- Open Access
- Authors : Nitin Kumar, Sumika Jain, Kuldeep Chauhan
- Paper ID : IJERTCONV7IS12008
- Volume & Issue : NCRIETS – 2019 (Volume 7 – Issue 12)
- Published (First Online): 23-12-2019
- ISSN (Online) : 2278-0181
- Publisher Name : IJERT
- License: This work is licensed under a Creative Commons Attribution 4.0 International License
Knowledge Discovery from Data Mining Techniques
1Assistant Professor, Department of Computer Science, Shobhit University Gangoh (U.P)
2 Assistant Professor, Department of Computer Science, Shobhit University Gangoh (U.P)
3 Assistant Professor, Department of Computer Science, Shobhit University Gangoh (U.P)
AbstractAn evolving topic in todays era is Data Mining and Knowledge Discovery. Data mining and knowledge discovery in databases is attracting a lot of researchers, industry persons, academicians. Why this area is so emerging? This article provides an overview of this emerging field, gives an overview that how data mining and knowledge discovery in databases are related to each other and also to other related fields, such as machine learning, statistics, and databases. The article also mentions particular real-world applications, specific data-mining techniques, challenges involved in real- world applications of knowledge discovery, and current and future research directions in the field
Keywords: Data Mining, Knowledge Discovery, Data Cleaning, Data Warehousing.
Data is raw material of information that can be understood as any facts, numbers, or text which can be processed by machines. Information is the data that has been given some meaning nu way of relational connections. For ex data collected from sales transaction can be used to analyze sales trends of particular years. Knowledge is application of data and information.it can be considered as general awareness of information, facts, ideas, truth or principle.
Across a wide variety of fields, data are being collected and accumulated at a dramatic pace. There is an urgent need for a new generation of computational theories and tools to assist humans in extracting useful information (knowledge) from the rapidly growing volumes of digital data.
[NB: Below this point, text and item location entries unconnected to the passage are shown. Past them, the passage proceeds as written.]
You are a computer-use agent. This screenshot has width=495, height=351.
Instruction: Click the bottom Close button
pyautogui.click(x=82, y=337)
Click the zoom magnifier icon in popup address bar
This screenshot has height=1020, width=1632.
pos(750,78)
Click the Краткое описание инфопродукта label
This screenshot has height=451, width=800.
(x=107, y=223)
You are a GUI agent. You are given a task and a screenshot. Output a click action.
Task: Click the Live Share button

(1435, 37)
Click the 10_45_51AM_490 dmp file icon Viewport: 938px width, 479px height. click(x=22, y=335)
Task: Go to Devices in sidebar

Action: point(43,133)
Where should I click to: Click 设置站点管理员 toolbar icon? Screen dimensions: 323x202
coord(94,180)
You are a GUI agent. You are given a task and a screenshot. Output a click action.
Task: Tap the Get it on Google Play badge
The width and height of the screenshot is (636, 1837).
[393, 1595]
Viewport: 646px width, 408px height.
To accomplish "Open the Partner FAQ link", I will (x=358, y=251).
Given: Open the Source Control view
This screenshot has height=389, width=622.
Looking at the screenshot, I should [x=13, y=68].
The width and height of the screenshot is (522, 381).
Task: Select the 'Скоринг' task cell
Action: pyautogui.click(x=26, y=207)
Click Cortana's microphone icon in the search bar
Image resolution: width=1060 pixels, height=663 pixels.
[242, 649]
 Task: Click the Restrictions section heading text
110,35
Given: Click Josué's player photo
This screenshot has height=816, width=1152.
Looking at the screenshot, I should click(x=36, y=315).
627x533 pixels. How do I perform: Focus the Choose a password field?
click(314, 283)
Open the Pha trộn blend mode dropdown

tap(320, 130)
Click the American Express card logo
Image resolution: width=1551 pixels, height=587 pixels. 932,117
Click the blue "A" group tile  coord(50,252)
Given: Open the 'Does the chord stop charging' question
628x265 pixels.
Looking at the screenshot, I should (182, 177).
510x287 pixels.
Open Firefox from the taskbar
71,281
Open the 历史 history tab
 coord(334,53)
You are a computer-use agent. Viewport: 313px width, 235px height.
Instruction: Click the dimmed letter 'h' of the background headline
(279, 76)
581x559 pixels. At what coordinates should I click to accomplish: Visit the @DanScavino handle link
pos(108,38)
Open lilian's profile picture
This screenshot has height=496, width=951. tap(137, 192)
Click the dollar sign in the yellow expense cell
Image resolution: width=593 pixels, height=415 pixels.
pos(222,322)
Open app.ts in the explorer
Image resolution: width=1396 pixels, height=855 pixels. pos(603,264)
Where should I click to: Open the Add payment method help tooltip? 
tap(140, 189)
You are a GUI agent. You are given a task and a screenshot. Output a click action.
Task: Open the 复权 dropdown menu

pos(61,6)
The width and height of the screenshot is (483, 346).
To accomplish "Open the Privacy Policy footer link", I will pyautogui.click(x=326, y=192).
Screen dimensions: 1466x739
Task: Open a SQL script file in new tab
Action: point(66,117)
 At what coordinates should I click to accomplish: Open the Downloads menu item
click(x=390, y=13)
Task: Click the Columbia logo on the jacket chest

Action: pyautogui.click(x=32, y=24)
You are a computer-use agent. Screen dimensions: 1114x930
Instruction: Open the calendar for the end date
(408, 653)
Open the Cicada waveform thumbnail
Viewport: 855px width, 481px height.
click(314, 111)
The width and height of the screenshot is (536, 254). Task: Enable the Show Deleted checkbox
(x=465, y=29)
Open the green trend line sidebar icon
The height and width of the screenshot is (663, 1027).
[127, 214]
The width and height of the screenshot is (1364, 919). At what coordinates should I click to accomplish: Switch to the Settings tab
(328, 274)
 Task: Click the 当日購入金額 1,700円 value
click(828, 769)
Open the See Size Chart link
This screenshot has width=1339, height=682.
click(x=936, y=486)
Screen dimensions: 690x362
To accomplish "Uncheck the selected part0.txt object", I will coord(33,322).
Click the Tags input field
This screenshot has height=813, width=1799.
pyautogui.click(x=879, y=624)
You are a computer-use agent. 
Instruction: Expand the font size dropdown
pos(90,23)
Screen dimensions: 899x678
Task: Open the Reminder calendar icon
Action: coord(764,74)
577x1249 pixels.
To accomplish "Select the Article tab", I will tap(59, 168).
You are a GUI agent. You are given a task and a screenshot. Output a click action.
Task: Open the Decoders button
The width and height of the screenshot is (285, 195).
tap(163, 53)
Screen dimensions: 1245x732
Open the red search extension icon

These theories and tools are the subject of the emerging field of knowledge discovery in databases.
At an abstract level, the KDD field is concerned with the development of methods and techniques for making sense of data. The basic problem addressed by the KDD process is one of mapping low-level data (which are typically too voluminous to understand and digest easily) into other forms that might be more compact (for example, a short report), more abstract (for example, a descriptive approximation or model of the process that generated the data), or more useful (for example, a predictive model for estimating the value of future cases). At the core of the process is the application of specific data-mining methods for pattern discovery and extraction.
Data Mining is basically used today by most of the companies with a very strong consumer focus retail, financial, communication, and marketing organizations, to drill down into their transactional data and determine pricing, client preferences and product related information, impact on the sales, client satisfaction and corporate
profits. With the help of data mining, a retailer can use point-of-sale records of client purchases to develop products and promotions to appeal to specific client segments.
Knowledge discovery and data mining have become areas of growing significance because of the recent increasing demand for KDD techniques, including those used in knowledge acquisition, machine learning, databases, statistics, data visualization, and high performance computing. Knowledge discovery and data mining can be very useful for the field of Artificial Intelligence in many areas, for example education, industry, commerce, government, and so on. The relation between Knowledge and Data Mining, and Knowledge Discovery in Database (KDD) process are presented in the paper. Data mining theory, Data mining tasks, Data Mining technology and Data Mining challenges are also proposed.
The rules of Data mining are around a lot of functional elements. These functional elements also include the following:
Statistics: This discipline is allocated completely to the analysis of data. Many mathematical models are framed and the data is used as input for pattern analysis. This is used for association rules verification in data mining process.
Machine learning: In this area, the data sets are analyzed for models with statistical inferences and computational parameters. Most of the mining algorithms have machine learning ground work in them. Database technology: In this phenomenon, the prescribed data set is optimized using different techniques like compression, query compounding and data set indexing and are mined for relevant unknown patterns.
Information theory: This discipline is applied in the sector of communication where the information that is synthesized and processed are quantitatively measured by employing a technique where the minimum bits required for encoding is taken into account. This discipline is used in data mining to get an understandable prioritization of data sets with complex structures.
Data mining is the process of discovering useful information from large sets of data. Data mining uses mathematical analysis to find out patterns and trends that exist in data. These patterns and trends can be collected and defined as a data mining model. Mining models can be applied to specific scenarios, such as finding Sequences, forecasting, grouping.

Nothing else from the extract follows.